## Work task
Of the lines below, report only those that contain "will".

── Record set

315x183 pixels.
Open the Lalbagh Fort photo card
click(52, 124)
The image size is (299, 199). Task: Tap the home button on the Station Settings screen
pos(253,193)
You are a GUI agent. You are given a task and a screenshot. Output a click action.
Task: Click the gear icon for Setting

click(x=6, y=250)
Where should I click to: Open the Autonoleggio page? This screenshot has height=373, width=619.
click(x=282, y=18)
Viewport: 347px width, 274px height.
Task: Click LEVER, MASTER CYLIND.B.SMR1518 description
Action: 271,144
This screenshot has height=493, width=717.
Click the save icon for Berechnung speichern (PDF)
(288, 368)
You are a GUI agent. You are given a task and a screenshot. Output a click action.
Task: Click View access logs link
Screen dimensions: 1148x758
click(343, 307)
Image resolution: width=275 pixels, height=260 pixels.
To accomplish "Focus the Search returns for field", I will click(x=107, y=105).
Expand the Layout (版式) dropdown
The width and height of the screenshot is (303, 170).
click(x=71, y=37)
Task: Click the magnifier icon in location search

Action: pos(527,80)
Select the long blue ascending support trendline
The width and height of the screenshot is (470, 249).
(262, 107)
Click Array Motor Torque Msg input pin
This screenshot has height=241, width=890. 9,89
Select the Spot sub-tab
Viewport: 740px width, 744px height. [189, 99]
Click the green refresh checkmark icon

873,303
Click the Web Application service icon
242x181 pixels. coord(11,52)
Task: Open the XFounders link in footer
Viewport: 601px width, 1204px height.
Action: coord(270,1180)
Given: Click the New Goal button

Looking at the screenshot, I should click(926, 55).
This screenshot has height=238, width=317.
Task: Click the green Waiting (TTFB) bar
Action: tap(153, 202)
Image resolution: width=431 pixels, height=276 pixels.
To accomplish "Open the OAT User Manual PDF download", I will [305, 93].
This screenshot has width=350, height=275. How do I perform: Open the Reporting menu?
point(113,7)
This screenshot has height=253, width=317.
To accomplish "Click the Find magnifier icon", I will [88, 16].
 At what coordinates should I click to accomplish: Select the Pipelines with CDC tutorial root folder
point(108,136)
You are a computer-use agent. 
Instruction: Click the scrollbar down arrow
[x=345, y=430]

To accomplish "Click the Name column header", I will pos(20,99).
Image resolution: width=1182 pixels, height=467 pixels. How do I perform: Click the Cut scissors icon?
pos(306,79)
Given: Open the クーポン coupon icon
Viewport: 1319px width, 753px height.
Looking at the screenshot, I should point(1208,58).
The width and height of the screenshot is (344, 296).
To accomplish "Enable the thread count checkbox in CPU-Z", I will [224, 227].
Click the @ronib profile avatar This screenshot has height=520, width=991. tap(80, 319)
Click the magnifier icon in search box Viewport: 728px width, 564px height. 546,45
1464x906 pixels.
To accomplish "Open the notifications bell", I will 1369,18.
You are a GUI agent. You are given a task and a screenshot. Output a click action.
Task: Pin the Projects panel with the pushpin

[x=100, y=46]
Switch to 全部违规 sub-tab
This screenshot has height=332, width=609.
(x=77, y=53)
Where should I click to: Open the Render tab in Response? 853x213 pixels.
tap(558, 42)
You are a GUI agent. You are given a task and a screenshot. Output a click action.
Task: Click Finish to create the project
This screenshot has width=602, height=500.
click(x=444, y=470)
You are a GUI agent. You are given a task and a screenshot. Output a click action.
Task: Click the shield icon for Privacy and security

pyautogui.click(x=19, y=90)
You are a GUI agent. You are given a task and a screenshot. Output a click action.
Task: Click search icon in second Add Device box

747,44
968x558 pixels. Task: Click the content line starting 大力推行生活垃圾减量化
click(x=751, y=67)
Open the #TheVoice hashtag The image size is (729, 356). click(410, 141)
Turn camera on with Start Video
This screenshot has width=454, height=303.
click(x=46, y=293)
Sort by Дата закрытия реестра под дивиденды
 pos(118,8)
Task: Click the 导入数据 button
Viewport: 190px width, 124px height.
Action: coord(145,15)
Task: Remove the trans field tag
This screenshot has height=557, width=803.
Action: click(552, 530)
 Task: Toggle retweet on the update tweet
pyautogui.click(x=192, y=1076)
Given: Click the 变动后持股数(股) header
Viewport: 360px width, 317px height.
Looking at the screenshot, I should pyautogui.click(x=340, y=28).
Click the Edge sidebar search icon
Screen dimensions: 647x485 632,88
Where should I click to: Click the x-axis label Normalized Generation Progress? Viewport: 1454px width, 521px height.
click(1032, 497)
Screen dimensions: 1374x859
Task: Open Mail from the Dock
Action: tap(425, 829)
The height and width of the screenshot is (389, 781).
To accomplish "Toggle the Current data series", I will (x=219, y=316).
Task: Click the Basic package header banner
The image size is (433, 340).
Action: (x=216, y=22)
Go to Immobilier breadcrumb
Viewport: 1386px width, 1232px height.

────

## Answer for this exercise
To accomplish "Focus the Search returns for field", I will click(x=107, y=105).
To accomplish "Open the OAT User Manual PDF download", I will [305, 93].
To accomplish "Click the Find magnifier icon", I will [88, 16].
To accomplish "Click the Name column header", I will pos(20,99).
To accomplish "Enable the thread count checkbox in CPU-Z", I will [224, 227].
To accomplish "Open the notifications bell", I will 1369,18.
To accomplish "Toggle the Current data series", I will (x=219, y=316).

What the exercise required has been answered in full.